The Malta Entertainment Industry and Arts Association (MEIA) has launched its 2026 Budget Recommendations, presented this year under the campaign Secure Creative Futures: Stabilise. Reform. Invest. The proposals put forward 33 recommendations across eight reform pillars, offering a practical and ambitious roadmap to address systemic weaknesses and unlock the full potential of Malta’s creative and cultural sectors.
Over the past decade, Malta’s cultural and creative industries have grown in scale and visibility, supported by funding schemes, international collaborations, and landmark infrastructure projects. Yet this visibility has not translated into resilience. The sector remains marked by instability and market failures: funding is fragmented and short-term, professionals face insecure incomes and weak protections, and independent organisations and businesses operate under the constant threat of closure. This fragility is compounded by imbalances in public investment, which often prioritise large-scale projects and state institutions while overlooking the sustainability of the wider ecosystem. A lack of long-term planning for cultural infrastructure has further weakened the sector’s foundations.
“Every year we take this moment not only for reflection, but to speak honestly about the realities we face. This year we want to highlight the urgency for an infrastructure that provides stability and reform for long-term foundations. Our recommendations recognise the need to stabilise the sector, reform outdated fiscal and governance frameworks, and invest in skills, innovation, and audiences. Without a systemic approach that strengthens the entire ecosystem, Malta risks undermining the very sector it has worked so hard to elevate.
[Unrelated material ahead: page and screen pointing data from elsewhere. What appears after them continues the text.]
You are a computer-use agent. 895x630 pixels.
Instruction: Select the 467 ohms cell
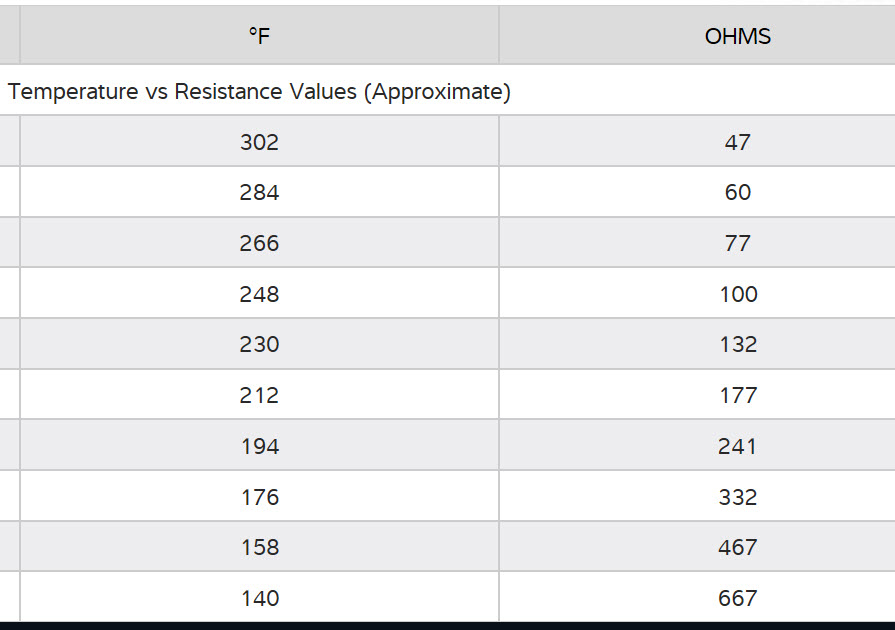pos(737,547)
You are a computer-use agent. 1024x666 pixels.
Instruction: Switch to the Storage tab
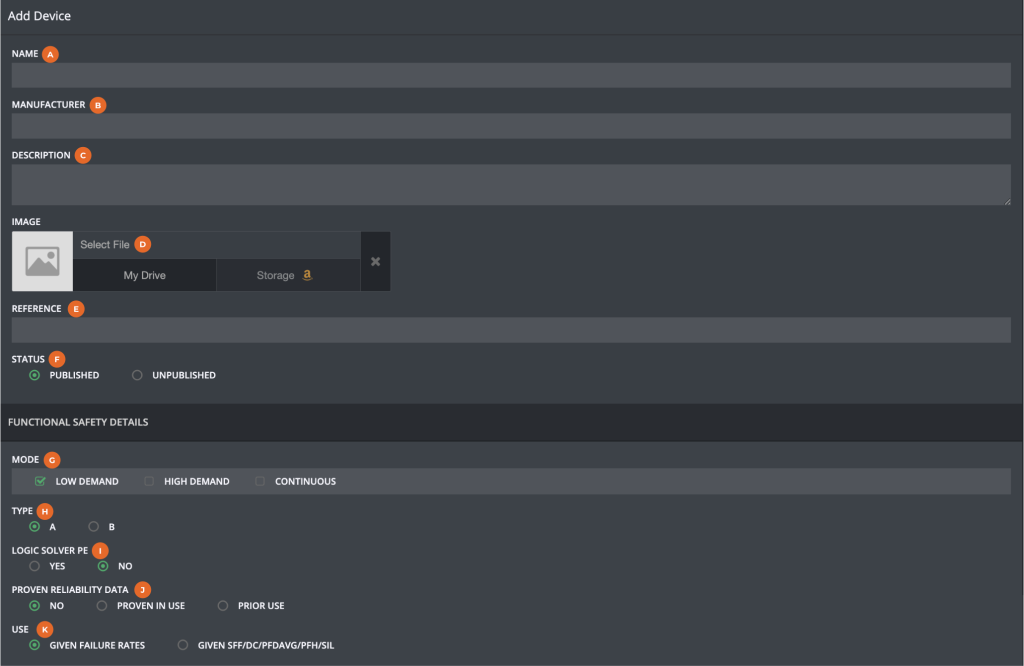[x=288, y=274]
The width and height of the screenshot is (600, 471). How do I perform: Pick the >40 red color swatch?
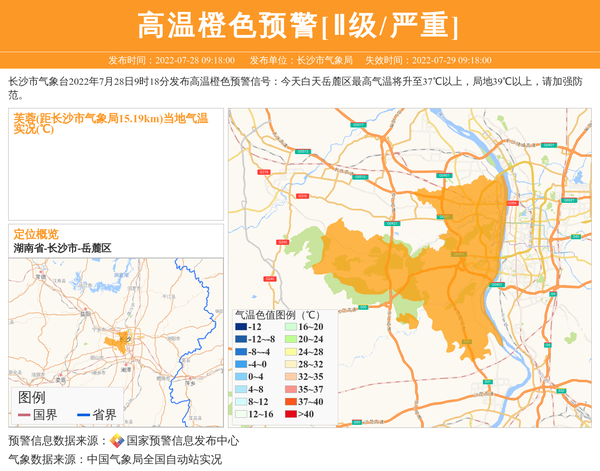288,414
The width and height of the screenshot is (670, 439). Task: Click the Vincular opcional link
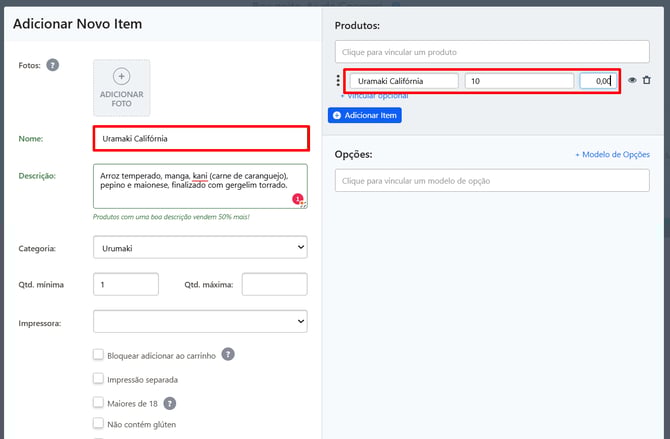click(x=374, y=95)
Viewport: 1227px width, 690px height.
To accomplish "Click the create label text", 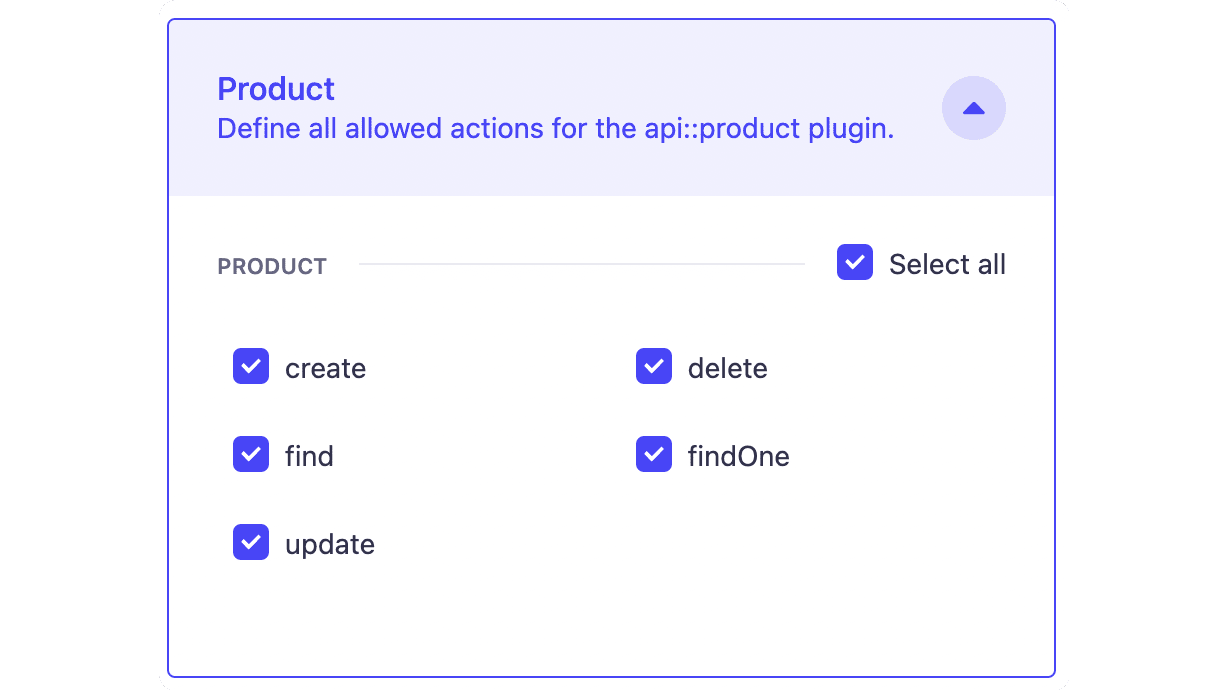I will coord(325,367).
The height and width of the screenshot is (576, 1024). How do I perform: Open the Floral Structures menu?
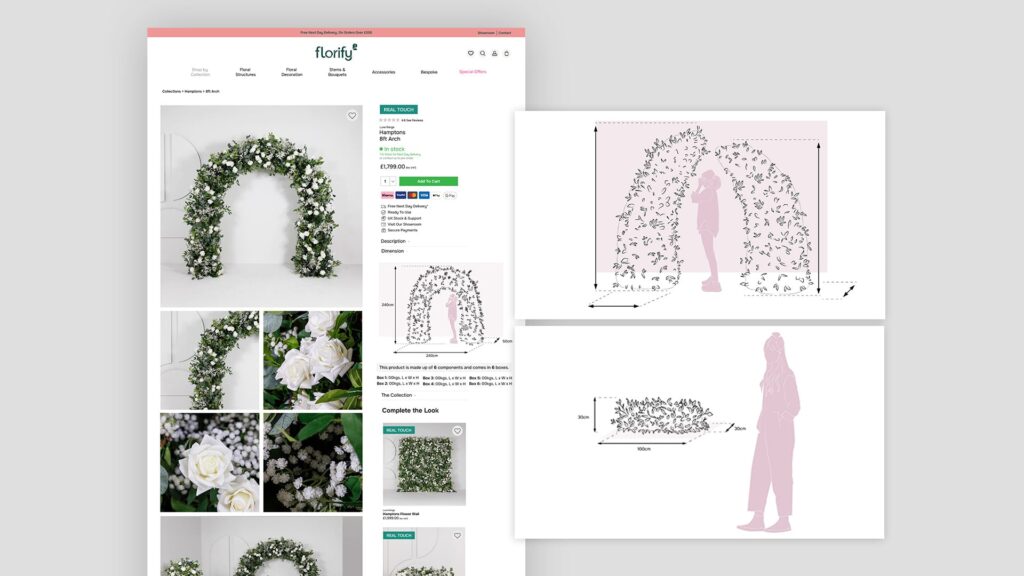click(x=246, y=72)
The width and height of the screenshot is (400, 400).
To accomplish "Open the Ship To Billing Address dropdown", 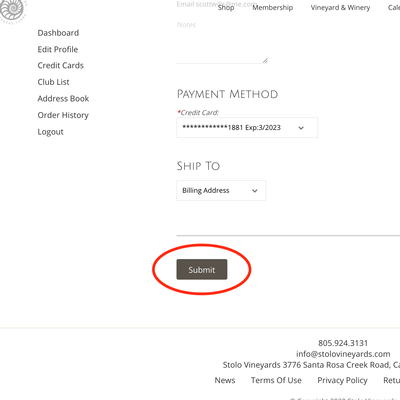I will click(221, 191).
Budget 2026 is the moment to secure creative futures.” – Maria Galea, president of MEIA.
The campaign’s three reform drivers are clear: stabilise to guarantee continuity, fair pay, affordable spaces, and reliable data; reform to modernise outdated tax, funding, and governance systems; and invest to strengthen skills, audiences, and digital innovation so that Malta’s creative economy remains globally competitive.
The recommendations are structured across eight reform pillars:
National Cultural Partnership Fund – introducing rolling 3–5-year agreements for independent organisations, scaled to their size and tied to fair pay and regional access.
Workforce Protection – including a phased-in Fair Pay Framework, a shared Arts Insurance Scheme for freelancers, and a Legal Aid Fund to safeguard rights and contracts.
Financial Incentives & Cash Rebates – a cultural cash rebate for theatre, dance, literature, visual arts, and independent music, underpinned by a Tourism for Culture Fund, alongside box-office support for Maltese films and a paper subsidy for independent publishers.
Arts Council Funding Reform – expanding the Arts Support Scheme with tiered project brackets, indexing budgets for international showcases, increasing the Screen Support Fund, introducing an Ecosystem Development Fund, and piloting a Basic Income for Artists.
Creative Infrastructure & Spaces – a 10-year National Creative Infrastructure Plan addressing flagship venues, affordable regional studios, rehearsal spaces, and grassroots hubs, with immediate action through adaptive reuse of buildings, a Creative Spaces Fund, and landlord incentives.
Research & Evidence – a national research framework co-managed with NSO, a biennial audience survey, and an annual Creative Economy Report to provide reliable data and income tracking for informed policymaking.
Skills & Education – recognising arts as a core subject in schools, supporting teacher training and residencies, establishing a Creative Skills Fund, providing sustainability grants for higher education, and introducing a national AI & Digital Innovation Programme.
Finance, Tax & Governance Reform – amending the reduced 7.5% tax scheme, reforming VAT on art and cinema, expanding deductions for donations, introducing cultural advertising and sponsorship credits, pension flexibility for artists, landlord tax incentives, and establishing an Inter-Ministerial Creative Economy Council.
Taken together, the 33 recommendations are not subsidies but strategic investments with measurable returns: stronger businesses, fairer jobs, higher tax and tourism revenues, wider community access, and enhanced international competitiveness for Malta.
This year, MEIA is also opening the Secure Creative Futures campaign to the wider public. Cultural professionals, organisations, and audiences are invited to join the movement by downloading the campaign banner and sharing it across their platforms, adding their voices to ensure culture is recognised as a strategic pillar of Malta’s future.
The past decade gave Malta visibility. The next must deliver stability. MEIA calls on government to integrate these proposals into the 2026 Budget, embedding culture symmetrically within national development and ensuring that creative futures are not only imagined but secured.